■ The exercise
Could you rewrite the lines starting with the one that contains "You are a computer-use" and running through the last line, keeping the requests unchanged but multiplying every coordinate in the answers by 0.55 and rounding each to a whole number, with halves rounded up? Leave the pictures out.
### Records for the exercise
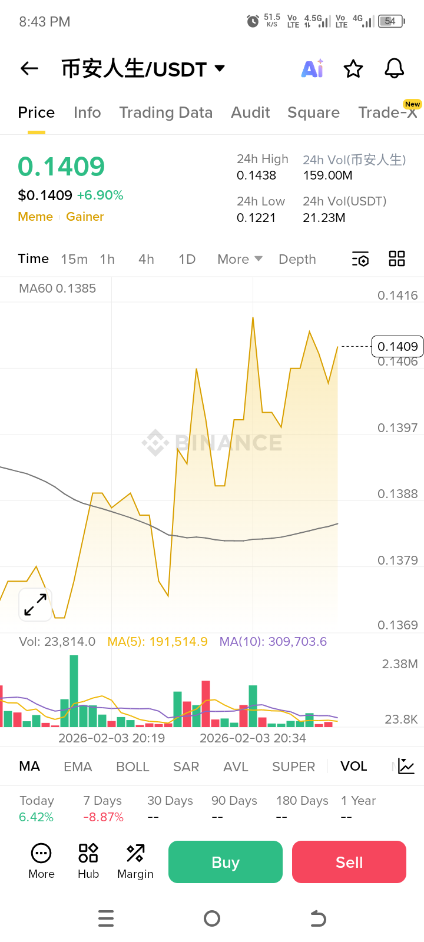Toggle the VOL indicator

353,766
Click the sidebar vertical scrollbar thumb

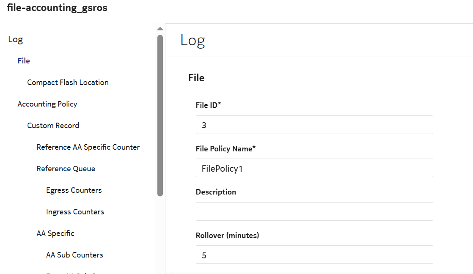click(160, 114)

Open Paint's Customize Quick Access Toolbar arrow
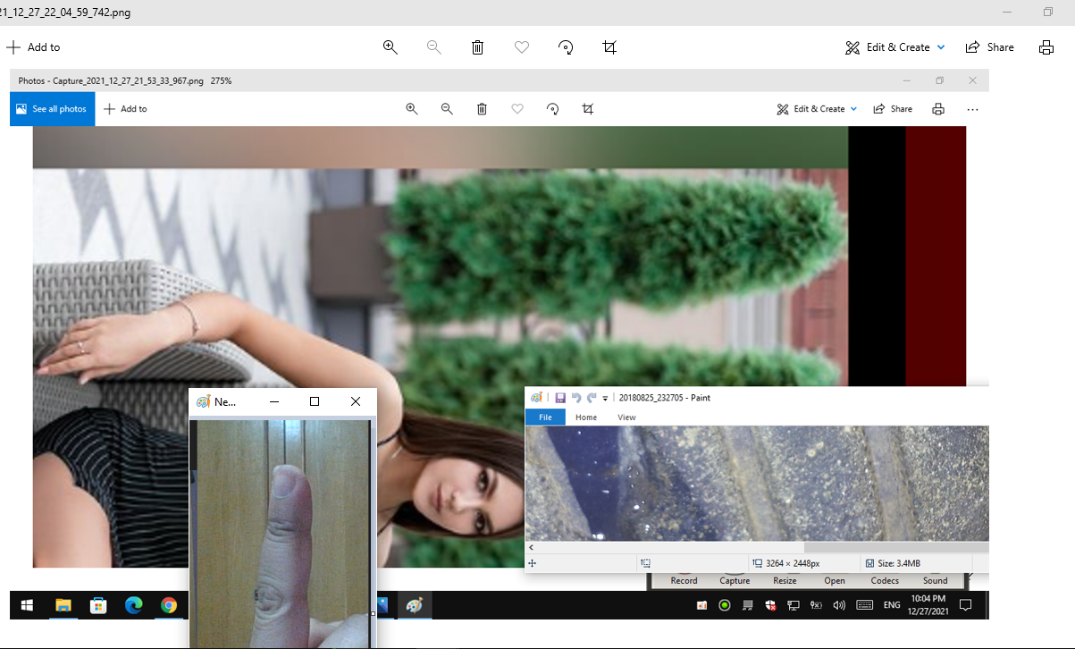pos(605,399)
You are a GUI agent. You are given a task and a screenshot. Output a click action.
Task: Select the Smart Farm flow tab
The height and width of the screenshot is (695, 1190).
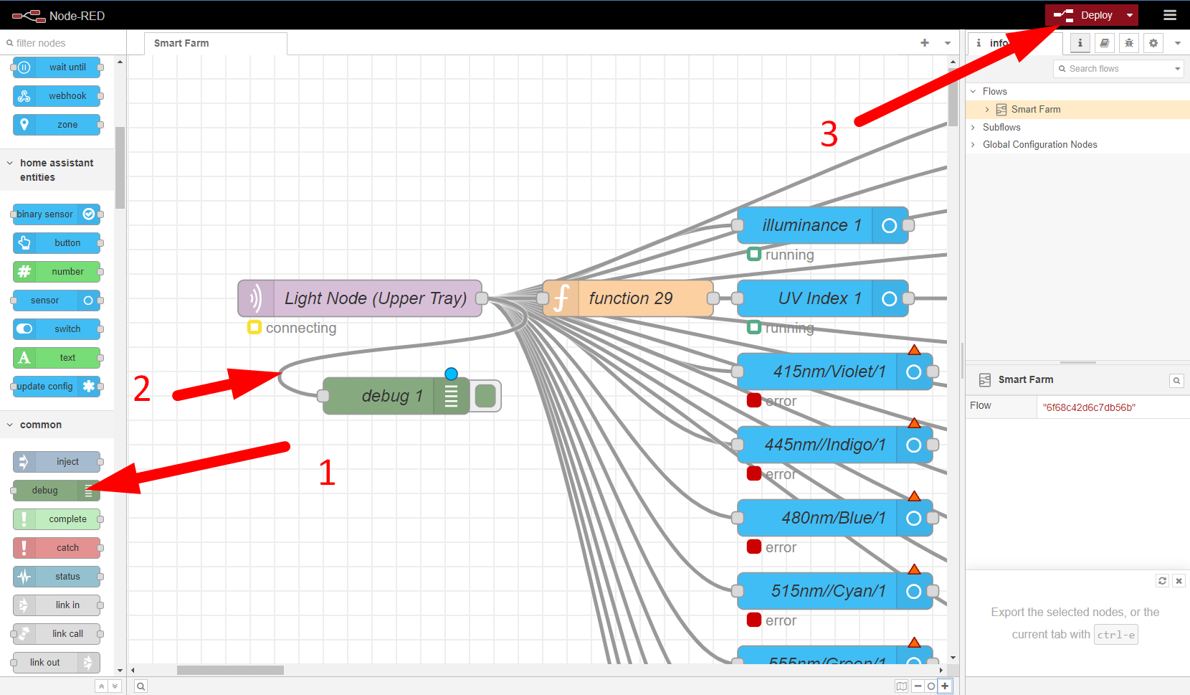181,43
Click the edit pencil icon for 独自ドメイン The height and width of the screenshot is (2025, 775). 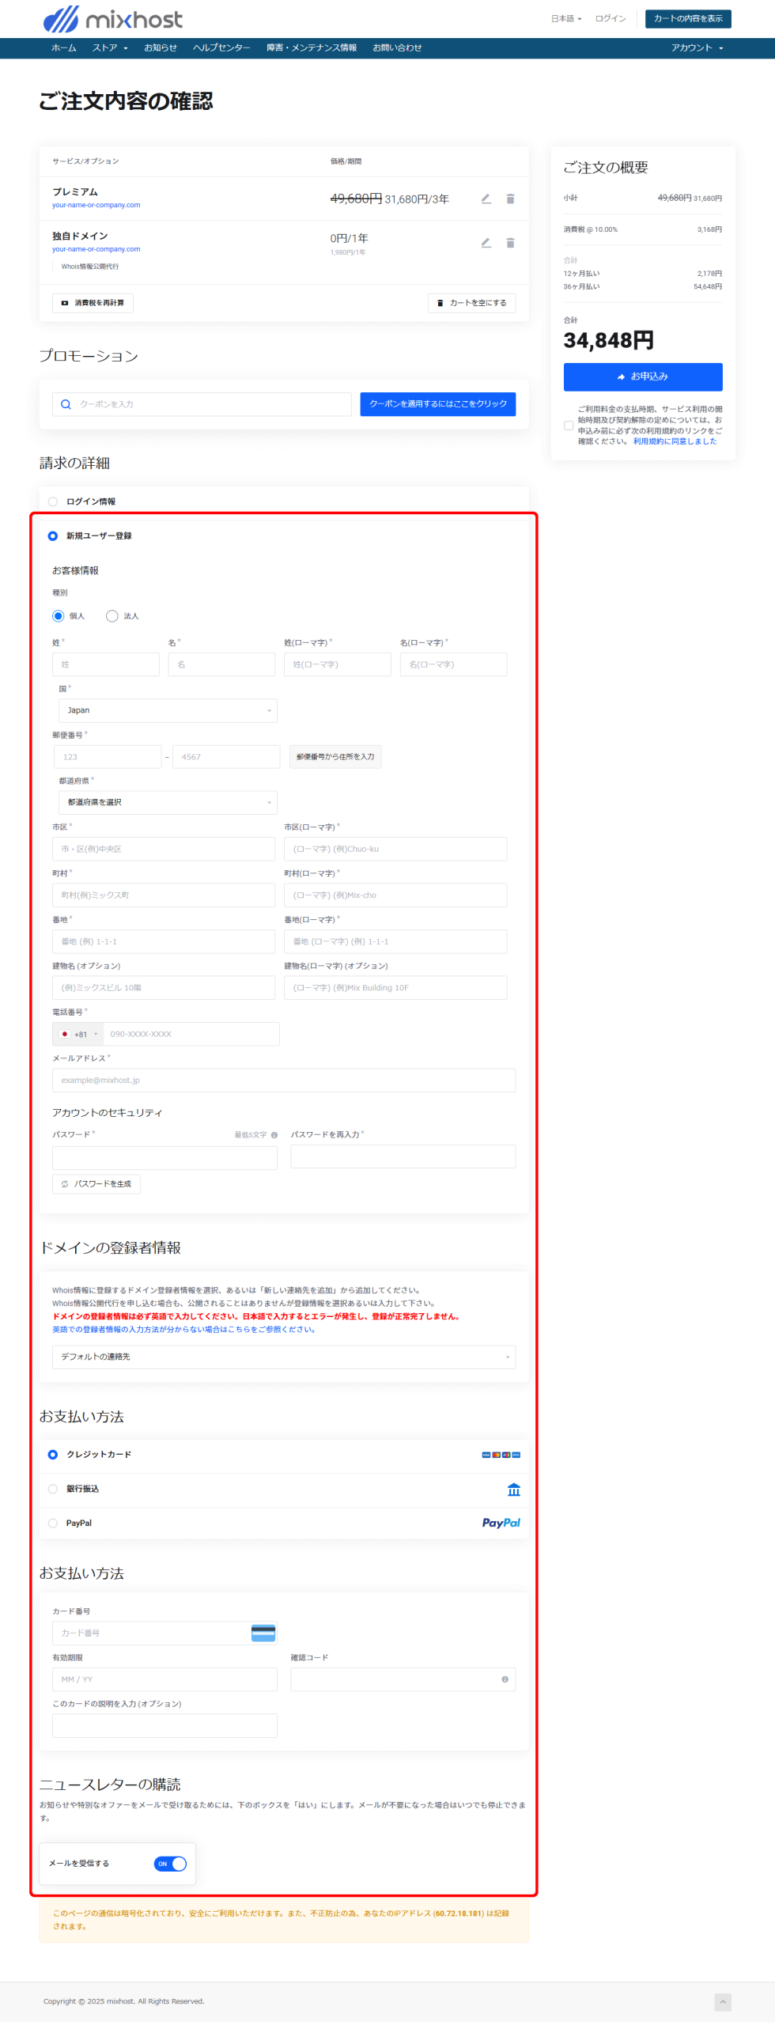[x=486, y=243]
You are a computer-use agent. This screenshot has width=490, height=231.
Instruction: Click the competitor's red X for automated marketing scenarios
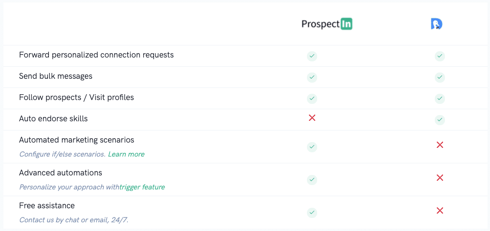pos(440,144)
######
■ Solution
You are a computer-use agent. This screenshot has width=490, height=231.
Instruction: Click the competitor's red X for automated marketing scenarios
pos(242,79)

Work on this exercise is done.